Write out all of the entries below word for word.

* [DATA TO PROCESS]
---

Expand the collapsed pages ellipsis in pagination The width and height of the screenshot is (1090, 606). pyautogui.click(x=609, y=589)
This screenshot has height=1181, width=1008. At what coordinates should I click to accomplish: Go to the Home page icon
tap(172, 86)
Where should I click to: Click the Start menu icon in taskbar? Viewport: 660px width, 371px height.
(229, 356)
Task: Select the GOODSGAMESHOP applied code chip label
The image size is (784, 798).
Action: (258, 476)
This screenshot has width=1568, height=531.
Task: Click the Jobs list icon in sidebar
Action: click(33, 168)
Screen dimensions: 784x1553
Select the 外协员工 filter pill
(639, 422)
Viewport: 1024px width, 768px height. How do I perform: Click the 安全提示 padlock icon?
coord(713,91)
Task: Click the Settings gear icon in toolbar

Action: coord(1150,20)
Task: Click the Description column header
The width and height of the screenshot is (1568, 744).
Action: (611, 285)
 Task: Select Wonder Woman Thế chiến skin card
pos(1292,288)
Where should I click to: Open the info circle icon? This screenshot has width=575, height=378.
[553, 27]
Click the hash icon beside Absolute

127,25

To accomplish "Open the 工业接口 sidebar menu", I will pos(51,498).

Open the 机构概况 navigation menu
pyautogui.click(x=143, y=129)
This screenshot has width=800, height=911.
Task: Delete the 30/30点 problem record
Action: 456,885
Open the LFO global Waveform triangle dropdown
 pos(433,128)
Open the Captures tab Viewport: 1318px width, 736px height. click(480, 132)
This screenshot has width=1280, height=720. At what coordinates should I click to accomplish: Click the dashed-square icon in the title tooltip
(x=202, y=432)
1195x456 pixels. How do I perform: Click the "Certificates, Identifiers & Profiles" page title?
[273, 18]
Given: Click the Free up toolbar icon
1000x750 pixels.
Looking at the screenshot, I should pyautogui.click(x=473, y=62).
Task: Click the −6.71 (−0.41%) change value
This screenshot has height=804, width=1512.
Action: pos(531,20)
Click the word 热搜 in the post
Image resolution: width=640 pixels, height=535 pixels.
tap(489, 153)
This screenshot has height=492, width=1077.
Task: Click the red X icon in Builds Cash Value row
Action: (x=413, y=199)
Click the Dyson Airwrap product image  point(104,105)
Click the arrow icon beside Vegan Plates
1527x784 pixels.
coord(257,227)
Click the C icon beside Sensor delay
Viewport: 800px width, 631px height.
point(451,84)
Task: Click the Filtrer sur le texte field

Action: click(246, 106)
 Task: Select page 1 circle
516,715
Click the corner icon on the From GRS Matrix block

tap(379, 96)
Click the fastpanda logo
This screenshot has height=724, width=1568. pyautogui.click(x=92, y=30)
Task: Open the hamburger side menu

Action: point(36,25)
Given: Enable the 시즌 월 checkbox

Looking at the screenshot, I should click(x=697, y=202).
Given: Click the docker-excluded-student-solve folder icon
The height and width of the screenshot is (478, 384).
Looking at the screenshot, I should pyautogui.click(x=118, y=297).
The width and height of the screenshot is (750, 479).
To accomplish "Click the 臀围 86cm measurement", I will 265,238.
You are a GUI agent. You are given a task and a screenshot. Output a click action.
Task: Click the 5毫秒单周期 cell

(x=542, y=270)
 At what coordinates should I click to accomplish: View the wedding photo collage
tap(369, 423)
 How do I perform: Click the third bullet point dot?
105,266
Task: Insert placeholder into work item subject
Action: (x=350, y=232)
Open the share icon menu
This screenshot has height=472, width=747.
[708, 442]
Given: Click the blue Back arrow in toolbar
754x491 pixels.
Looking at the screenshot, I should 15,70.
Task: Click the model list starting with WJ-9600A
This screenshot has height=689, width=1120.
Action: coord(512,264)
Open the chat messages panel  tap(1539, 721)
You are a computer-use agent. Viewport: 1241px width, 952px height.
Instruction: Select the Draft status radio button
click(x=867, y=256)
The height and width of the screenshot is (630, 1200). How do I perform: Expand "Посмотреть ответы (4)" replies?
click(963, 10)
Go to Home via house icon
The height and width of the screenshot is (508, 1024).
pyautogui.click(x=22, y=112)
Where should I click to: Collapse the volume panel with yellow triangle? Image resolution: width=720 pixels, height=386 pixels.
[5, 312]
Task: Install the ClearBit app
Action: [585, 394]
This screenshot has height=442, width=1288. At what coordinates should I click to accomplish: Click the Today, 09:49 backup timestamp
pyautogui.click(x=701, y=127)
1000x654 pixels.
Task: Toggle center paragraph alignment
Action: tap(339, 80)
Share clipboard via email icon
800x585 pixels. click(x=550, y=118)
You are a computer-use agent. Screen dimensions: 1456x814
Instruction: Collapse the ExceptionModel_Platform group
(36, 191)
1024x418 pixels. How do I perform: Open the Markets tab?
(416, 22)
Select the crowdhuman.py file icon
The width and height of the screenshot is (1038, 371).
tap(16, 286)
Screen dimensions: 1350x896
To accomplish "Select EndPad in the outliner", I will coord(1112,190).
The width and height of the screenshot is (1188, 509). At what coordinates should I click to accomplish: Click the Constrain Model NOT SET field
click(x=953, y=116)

---

* [FINISHED EXERCISE]
Expand the collapsed pages ellipsis in pagination The width and height of the screenshot is (1090, 606). pyautogui.click(x=609, y=589)
This screenshot has height=1181, width=1008. At what coordinates should I click to accomplish: Go to the Home page icon
tap(172, 86)
Where should I click to: Click the Start menu icon in taskbar? Viewport: 660px width, 371px height.
(229, 356)
Task: Select the GOODSGAMESHOP applied code chip label
The image size is (784, 798).
Action: (258, 476)
This screenshot has width=1568, height=531.
Task: Click the Jobs list icon in sidebar
Action: click(33, 168)
Screen dimensions: 784x1553
Select the 外协员工 filter pill
(639, 422)
Viewport: 1024px width, 768px height. How do I perform: Click the 安全提示 padlock icon?
coord(713,91)
Task: Click the Settings gear icon in toolbar

Action: coord(1150,20)
Task: Click the Description column header
The width and height of the screenshot is (1568, 744).
Action: (611, 285)
 Task: Select Wonder Woman Thế chiến skin card
pos(1292,288)
Where should I click to: Open the info circle icon? This screenshot has width=575, height=378.
[553, 27]
Click the hash icon beside Absolute

127,25

To accomplish "Open the 工业接口 sidebar menu", I will pos(51,498).

Open the 机构概况 navigation menu
pyautogui.click(x=143, y=129)
This screenshot has width=800, height=911.
Task: Delete the 30/30点 problem record
Action: 456,885
Open the LFO global Waveform triangle dropdown
 pos(433,128)
Open the Captures tab Viewport: 1318px width, 736px height. click(480, 132)
This screenshot has width=1280, height=720. At what coordinates should I click to accomplish: Click the dashed-square icon in the title tooltip
(x=202, y=432)
1195x456 pixels. How do I perform: Click the "Certificates, Identifiers & Profiles" page title?
[273, 18]
Given: Click the Free up toolbar icon
1000x750 pixels.
Looking at the screenshot, I should pyautogui.click(x=473, y=62).
Task: Click the −6.71 (−0.41%) change value
This screenshot has height=804, width=1512.
Action: pos(531,20)
Click the word 热搜 in the post
Image resolution: width=640 pixels, height=535 pixels.
tap(489, 153)
This screenshot has height=492, width=1077.
Task: Click the red X icon in Builds Cash Value row
Action: (x=413, y=199)
Click the Dyson Airwrap product image  point(104,105)
Click the arrow icon beside Vegan Plates
1527x784 pixels.
coord(257,227)
Click the C icon beside Sensor delay
Viewport: 800px width, 631px height.
point(451,84)
Task: Click the Filtrer sur le texte field

Action: click(246, 106)
 Task: Select page 1 circle
516,715
Click the corner icon on the From GRS Matrix block

tap(379, 96)
Click the fastpanda logo
This screenshot has height=724, width=1568. pyautogui.click(x=92, y=30)
Task: Open the hamburger side menu

Action: point(36,25)
Given: Enable the 시즌 월 checkbox

Looking at the screenshot, I should click(x=697, y=202).
Given: Click the docker-excluded-student-solve folder icon
The height and width of the screenshot is (478, 384).
Looking at the screenshot, I should pyautogui.click(x=118, y=297).
The width and height of the screenshot is (750, 479).
To accomplish "Click the 臀围 86cm measurement", I will 265,238.
You are a GUI agent. You are given a task and a screenshot. Output a click action.
Task: Click the 5毫秒单周期 cell

(x=542, y=270)
 At what coordinates should I click to accomplish: View the wedding photo collage
tap(369, 423)
 How do I perform: Click the third bullet point dot?
105,266
Task: Insert placeholder into work item subject
Action: (x=350, y=232)
Open the share icon menu
This screenshot has height=472, width=747.
[708, 442]
Given: Click the blue Back arrow in toolbar
754x491 pixels.
Looking at the screenshot, I should 15,70.
Task: Click the model list starting with WJ-9600A
This screenshot has height=689, width=1120.
Action: coord(512,264)
Open the chat messages panel  tap(1539, 721)
You are a computer-use agent. Viewport: 1241px width, 952px height.
Instruction: Select the Draft status radio button
click(x=867, y=256)
The height and width of the screenshot is (630, 1200). How do I perform: Expand "Посмотреть ответы (4)" replies?
click(963, 10)
Go to Home via house icon
The height and width of the screenshot is (508, 1024).
pyautogui.click(x=22, y=112)
Where should I click to: Collapse the volume panel with yellow triangle? Image resolution: width=720 pixels, height=386 pixels.
[5, 312]
Task: Install the ClearBit app
Action: [585, 394]
This screenshot has height=442, width=1288. At what coordinates should I click to accomplish: Click the Today, 09:49 backup timestamp
pyautogui.click(x=701, y=127)
1000x654 pixels.
Task: Toggle center paragraph alignment
Action: tap(339, 80)
Share clipboard via email icon
800x585 pixels. click(x=550, y=118)
You are a computer-use agent. Screen dimensions: 1456x814
Instruction: Collapse the ExceptionModel_Platform group
(36, 191)
1024x418 pixels. How do I perform: Open the Markets tab?
(416, 22)
Select the crowdhuman.py file icon
The width and height of the screenshot is (1038, 371).
tap(16, 286)
Screen dimensions: 1350x896
To accomplish "Select EndPad in the outliner", I will coord(1112,190).
The width and height of the screenshot is (1188, 509). At what coordinates should I click to accomplish: Click the Constrain Model NOT SET field
click(x=953, y=116)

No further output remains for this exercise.